Some 812 of the 2,293 specimens died at the Sea Life center in Great Yarmouth between 2015 and 2016, Freedom of Information (FOI) figures obtained by the BBC reveal. A similar proportion died at the Scarborough Sea Life center, although an “error” was later blamed for inflating that figure by around a third.
The Marine Conservation Society (MCS) is now considering withdrawing its sponsorship deal with Sea Life, which has marine centers across the country. It branded the deaths “particularly concerning.”
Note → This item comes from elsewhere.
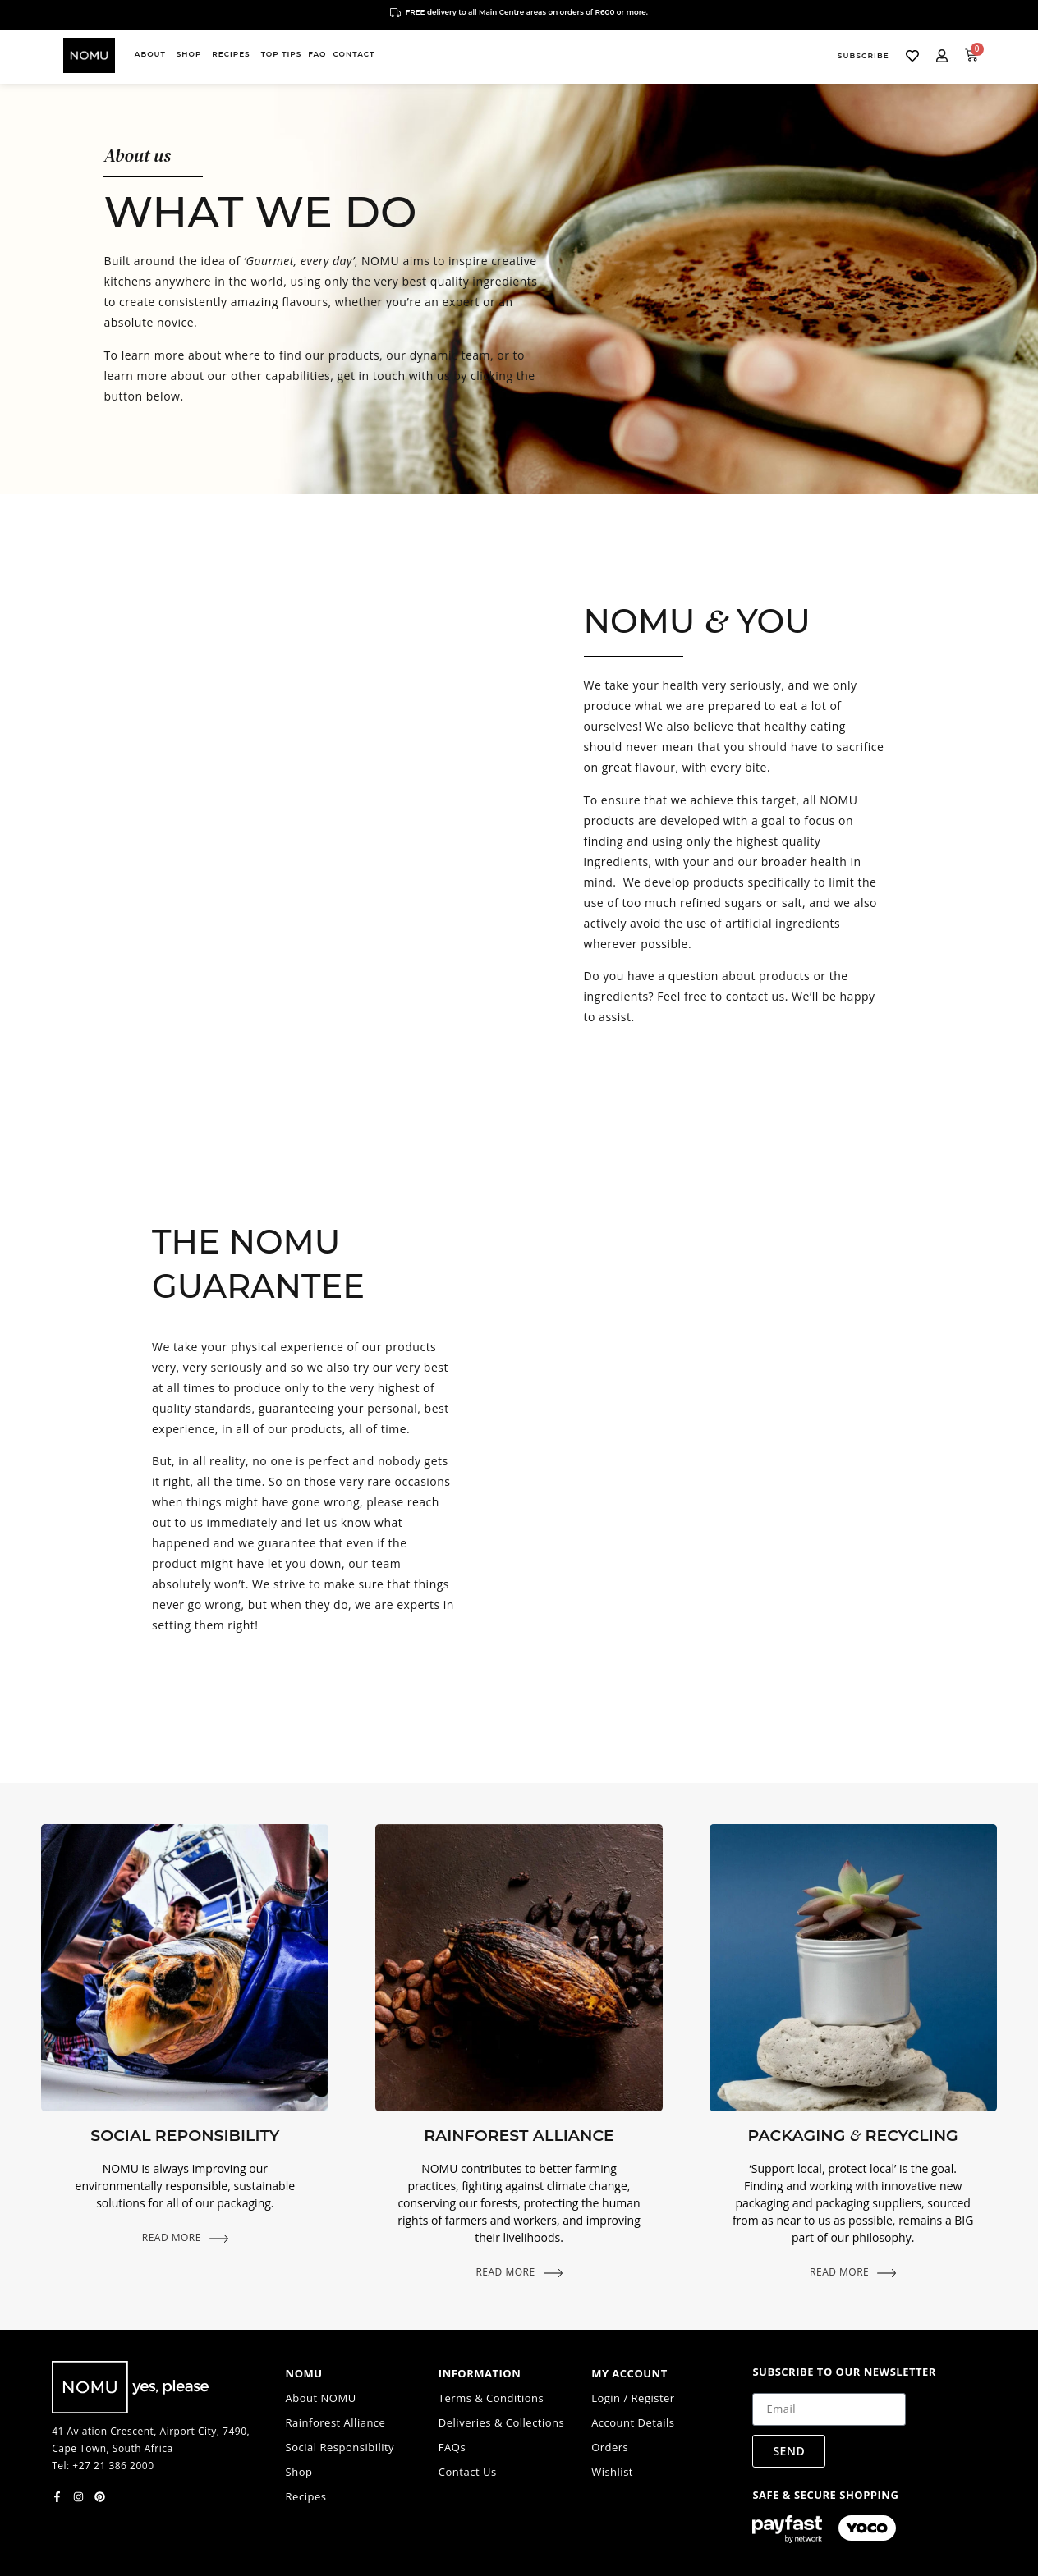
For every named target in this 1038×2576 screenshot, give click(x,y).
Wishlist (612, 2471)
Biologist and TV presenter Dr Ben Garrod, an ambassador for the MCS, said he was “shocked.” He stated: “You wouldn’t go into a hospital and expect a one-in-three chance of dying. You wouldn’t expect that in a zoo. I don’t think it is acceptable.”
Merlin Entertainments, the parent company of Sea Life, responded to the figures by saying it did everything it could to minimize the deaths. It attributed the staggering figures to the “naturally high mortality of jellyfish.” It added that some losses may have been caused by a “technically complex” water problem.
There are 12 Sea Life centers in Britain. The Great Yarmouth and Hunstanton in Norfolk, as well as London, Manchester, Scarborough, Weymouth, Birmingham and Blackpool responded to the FOI request by the BBC. Brighton failed to comply. Overall, 4,500 creatures of various species died at eight Sea Life centers in England in a single year from 2015 to 2016.
The species that died included 13 sharks and rays, and two undulate rays, which are endangered and appear on the “red” list set out by the International Union for Conservation of Nature. The mortality rate of sharks and rays at Great Yarmouth stood at 21 percent – double the standard 10 percent.
The revelations have prompted the Captive Animals’ Protection to call for an investigation into the welfare of animals at Sea Life. A spokesman said: “Sea Life places the very highest priority on the welfare of the animals at its sites, which are supported by experienced animal-care teams, marine biologists and world-renowned veterinary consultants. Sea Life has a strong track record in animal husbandry and complies with all the laws and regulations under the Zoo Licensing Act.”